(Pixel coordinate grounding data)
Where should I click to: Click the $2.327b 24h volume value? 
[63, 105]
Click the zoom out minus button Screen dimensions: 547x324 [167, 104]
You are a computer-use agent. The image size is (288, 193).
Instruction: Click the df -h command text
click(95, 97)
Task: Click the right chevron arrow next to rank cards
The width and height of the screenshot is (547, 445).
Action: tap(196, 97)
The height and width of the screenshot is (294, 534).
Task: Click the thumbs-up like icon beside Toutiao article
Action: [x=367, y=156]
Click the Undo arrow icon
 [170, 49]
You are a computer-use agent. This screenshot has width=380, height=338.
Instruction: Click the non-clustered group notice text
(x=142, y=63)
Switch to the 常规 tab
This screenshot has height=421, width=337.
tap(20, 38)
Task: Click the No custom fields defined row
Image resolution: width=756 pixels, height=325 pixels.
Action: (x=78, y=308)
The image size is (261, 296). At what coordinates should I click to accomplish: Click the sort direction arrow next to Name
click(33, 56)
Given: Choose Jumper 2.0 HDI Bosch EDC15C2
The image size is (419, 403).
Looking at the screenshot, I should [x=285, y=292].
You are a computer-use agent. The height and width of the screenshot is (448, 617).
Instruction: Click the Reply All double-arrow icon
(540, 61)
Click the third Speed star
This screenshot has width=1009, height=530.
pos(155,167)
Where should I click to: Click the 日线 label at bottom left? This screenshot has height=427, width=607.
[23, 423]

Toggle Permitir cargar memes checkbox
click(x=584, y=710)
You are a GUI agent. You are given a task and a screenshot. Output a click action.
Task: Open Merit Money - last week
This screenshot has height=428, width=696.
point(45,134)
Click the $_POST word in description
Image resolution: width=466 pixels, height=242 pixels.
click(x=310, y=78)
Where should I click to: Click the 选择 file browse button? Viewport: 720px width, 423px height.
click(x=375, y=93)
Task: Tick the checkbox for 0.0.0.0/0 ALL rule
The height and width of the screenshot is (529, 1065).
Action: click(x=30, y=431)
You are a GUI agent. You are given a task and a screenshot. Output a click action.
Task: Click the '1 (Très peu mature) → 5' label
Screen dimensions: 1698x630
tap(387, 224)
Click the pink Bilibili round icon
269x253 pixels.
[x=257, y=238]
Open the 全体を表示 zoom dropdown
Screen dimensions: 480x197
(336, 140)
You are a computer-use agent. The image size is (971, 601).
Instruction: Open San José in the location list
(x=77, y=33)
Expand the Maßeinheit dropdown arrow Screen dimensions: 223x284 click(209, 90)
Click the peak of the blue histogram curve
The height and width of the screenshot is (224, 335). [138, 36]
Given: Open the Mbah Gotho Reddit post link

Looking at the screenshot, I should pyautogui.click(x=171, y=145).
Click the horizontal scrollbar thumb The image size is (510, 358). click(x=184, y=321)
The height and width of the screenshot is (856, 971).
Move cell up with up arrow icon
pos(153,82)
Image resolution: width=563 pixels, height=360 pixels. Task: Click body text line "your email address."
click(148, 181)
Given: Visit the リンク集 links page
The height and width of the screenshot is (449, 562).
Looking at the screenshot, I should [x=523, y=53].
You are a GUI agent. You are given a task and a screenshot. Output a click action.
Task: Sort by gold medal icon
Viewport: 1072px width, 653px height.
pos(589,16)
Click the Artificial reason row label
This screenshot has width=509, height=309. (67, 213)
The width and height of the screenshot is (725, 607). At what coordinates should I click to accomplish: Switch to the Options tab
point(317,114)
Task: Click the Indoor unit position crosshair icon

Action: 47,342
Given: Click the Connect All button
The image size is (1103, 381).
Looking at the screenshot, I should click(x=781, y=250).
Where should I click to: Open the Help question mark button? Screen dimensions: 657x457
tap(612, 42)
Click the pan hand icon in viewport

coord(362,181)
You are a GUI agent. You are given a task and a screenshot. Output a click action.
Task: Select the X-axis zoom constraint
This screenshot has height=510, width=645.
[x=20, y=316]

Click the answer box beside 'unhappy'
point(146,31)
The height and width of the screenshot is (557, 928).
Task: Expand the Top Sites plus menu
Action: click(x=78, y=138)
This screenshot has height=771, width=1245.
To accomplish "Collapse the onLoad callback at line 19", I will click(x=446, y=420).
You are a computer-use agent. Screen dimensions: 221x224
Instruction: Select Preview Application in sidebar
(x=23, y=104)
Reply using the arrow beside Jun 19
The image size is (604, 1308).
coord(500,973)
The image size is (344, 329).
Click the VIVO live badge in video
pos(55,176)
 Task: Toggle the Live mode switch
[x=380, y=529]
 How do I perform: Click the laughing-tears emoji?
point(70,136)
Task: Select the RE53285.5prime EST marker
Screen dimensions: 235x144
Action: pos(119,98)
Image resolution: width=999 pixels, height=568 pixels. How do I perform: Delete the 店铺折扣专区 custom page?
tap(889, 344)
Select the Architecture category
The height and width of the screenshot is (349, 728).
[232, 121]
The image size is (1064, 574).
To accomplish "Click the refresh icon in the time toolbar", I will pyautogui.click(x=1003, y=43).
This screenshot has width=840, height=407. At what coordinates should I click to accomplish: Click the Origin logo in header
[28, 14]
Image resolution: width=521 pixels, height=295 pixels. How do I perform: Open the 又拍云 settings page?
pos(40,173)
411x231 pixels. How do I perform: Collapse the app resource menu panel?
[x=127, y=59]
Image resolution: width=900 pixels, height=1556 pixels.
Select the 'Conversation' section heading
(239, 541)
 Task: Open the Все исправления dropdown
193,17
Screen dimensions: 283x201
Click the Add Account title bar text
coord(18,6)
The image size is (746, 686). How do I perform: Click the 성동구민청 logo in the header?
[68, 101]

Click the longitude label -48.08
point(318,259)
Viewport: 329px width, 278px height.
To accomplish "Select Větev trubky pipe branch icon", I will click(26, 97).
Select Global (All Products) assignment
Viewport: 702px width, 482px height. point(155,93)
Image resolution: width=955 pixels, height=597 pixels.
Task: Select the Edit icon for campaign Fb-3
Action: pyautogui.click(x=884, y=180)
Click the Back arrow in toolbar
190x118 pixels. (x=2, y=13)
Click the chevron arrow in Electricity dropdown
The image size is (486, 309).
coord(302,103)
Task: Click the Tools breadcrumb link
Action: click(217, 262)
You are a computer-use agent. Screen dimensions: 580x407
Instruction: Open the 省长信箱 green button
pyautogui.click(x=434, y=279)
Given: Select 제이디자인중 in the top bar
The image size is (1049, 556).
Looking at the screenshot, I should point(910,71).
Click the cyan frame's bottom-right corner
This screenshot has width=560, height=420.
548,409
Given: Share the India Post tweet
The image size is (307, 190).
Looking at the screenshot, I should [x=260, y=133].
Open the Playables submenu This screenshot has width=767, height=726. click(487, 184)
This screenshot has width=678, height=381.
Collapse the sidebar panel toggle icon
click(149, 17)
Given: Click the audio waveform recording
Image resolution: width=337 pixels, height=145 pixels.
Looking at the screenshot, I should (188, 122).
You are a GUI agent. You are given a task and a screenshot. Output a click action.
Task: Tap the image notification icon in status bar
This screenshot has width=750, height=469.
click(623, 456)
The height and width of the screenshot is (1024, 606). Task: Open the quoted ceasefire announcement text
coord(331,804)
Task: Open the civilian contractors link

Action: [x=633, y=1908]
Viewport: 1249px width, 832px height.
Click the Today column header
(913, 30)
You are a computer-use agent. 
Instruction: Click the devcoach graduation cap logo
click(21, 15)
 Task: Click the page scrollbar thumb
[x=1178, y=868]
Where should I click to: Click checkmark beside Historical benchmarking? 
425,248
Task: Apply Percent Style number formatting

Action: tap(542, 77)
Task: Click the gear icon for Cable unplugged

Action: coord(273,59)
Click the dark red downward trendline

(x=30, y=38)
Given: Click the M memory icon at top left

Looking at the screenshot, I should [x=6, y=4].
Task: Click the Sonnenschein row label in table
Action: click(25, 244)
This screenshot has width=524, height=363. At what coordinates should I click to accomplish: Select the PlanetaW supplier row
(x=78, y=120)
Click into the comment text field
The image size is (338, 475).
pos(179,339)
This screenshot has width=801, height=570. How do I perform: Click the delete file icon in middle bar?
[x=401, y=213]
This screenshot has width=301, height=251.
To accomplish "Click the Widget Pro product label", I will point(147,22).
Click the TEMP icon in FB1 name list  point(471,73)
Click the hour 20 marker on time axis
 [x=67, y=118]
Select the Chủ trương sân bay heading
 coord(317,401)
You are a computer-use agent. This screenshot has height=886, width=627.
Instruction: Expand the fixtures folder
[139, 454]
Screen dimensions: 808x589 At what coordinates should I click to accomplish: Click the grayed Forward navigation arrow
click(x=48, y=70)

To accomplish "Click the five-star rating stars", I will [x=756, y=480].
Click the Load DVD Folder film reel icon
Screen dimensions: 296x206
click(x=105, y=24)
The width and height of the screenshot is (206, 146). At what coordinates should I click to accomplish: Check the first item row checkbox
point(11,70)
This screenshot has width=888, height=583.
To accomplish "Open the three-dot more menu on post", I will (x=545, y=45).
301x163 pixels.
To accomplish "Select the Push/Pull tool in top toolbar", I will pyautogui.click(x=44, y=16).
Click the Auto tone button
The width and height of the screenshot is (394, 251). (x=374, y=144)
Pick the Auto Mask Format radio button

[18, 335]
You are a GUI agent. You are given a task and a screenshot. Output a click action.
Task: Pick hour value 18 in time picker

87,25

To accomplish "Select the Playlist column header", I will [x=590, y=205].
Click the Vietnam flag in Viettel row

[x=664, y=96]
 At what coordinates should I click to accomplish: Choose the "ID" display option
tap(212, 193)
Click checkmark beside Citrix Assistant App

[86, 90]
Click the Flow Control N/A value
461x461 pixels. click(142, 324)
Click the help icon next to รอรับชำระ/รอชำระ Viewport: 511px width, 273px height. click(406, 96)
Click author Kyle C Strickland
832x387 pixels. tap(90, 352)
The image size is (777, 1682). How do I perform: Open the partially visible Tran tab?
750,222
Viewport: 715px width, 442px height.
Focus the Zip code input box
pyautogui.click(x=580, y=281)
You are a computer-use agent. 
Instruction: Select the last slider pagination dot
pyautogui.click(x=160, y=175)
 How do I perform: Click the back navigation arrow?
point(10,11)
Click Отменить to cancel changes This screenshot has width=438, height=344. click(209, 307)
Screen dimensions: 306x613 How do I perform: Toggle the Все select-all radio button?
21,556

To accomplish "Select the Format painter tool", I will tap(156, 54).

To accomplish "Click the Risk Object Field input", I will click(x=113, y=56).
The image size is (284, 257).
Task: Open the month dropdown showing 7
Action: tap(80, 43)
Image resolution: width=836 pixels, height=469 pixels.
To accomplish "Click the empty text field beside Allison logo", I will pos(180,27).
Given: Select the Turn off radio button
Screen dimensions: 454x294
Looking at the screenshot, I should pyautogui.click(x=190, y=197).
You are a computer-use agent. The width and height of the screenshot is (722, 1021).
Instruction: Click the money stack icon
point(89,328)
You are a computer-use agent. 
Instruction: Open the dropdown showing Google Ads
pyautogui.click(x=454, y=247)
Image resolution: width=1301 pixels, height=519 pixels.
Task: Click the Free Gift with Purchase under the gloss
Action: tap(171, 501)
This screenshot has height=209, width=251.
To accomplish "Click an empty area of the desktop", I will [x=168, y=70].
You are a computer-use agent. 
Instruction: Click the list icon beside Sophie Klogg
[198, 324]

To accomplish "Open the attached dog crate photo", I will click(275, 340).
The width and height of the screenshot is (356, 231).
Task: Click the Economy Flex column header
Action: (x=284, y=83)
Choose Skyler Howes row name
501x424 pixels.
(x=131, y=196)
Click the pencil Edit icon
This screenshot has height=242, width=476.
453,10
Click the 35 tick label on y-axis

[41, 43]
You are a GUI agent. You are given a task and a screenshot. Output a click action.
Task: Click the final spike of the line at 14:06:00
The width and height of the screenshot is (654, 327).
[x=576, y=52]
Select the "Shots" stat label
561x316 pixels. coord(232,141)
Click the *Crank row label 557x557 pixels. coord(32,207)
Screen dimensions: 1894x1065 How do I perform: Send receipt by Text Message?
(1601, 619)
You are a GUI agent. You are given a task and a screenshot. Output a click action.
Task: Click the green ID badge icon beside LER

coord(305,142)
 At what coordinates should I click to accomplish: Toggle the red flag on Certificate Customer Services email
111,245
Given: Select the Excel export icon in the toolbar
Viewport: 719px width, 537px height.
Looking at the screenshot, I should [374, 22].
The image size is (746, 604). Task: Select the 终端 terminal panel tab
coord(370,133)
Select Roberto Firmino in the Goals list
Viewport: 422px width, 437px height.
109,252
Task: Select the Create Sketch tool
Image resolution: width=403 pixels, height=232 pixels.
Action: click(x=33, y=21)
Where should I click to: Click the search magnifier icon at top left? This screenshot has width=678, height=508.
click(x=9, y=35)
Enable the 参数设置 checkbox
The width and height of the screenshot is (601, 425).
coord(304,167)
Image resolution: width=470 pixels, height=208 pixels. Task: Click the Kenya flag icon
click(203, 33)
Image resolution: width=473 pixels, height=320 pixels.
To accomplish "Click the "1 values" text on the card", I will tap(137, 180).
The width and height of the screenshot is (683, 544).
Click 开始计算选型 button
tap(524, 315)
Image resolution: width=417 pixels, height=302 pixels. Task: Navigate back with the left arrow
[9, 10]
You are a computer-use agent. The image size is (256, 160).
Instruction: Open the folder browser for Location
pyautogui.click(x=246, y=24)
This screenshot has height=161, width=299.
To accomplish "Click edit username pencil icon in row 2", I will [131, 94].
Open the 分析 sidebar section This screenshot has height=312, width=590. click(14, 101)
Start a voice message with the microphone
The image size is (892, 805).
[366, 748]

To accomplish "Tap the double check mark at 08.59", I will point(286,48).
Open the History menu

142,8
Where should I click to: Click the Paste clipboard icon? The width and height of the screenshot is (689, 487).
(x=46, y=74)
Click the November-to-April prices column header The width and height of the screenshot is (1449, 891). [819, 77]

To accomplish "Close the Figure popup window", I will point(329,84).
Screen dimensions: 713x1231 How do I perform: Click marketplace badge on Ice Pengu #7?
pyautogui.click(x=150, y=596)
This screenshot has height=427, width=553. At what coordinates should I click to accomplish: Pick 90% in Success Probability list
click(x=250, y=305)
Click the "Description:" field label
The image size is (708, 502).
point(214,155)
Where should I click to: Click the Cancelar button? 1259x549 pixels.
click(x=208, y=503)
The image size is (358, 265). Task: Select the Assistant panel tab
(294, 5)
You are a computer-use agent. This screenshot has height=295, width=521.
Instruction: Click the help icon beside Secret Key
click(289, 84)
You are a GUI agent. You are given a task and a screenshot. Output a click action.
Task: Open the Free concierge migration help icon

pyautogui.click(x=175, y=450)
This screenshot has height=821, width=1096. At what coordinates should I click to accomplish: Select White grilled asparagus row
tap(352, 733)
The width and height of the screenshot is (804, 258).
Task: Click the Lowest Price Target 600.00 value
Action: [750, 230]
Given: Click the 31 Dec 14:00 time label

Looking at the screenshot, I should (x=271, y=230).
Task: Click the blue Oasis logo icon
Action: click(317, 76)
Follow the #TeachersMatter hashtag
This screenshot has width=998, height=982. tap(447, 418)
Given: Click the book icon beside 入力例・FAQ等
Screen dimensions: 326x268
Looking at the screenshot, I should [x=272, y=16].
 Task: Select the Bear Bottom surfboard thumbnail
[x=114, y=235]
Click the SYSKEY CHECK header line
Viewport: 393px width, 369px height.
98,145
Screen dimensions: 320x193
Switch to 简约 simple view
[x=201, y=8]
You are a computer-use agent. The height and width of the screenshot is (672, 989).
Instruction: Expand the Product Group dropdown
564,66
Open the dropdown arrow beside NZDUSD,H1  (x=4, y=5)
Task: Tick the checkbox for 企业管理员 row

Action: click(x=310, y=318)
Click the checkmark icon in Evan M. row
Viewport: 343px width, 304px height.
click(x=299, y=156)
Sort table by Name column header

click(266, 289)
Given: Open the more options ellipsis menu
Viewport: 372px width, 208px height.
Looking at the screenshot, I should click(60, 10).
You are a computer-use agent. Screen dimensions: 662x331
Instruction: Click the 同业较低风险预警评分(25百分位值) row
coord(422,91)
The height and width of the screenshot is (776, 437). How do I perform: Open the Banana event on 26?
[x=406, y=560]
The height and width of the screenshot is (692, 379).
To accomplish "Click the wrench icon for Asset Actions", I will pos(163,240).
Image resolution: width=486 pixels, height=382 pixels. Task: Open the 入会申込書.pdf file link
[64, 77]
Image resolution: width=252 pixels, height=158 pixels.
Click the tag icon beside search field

[TASK GOAL]: Figure out how many lines above hold "empty", then give that number alone.

[RESPONSE TO THIS TASK]: 2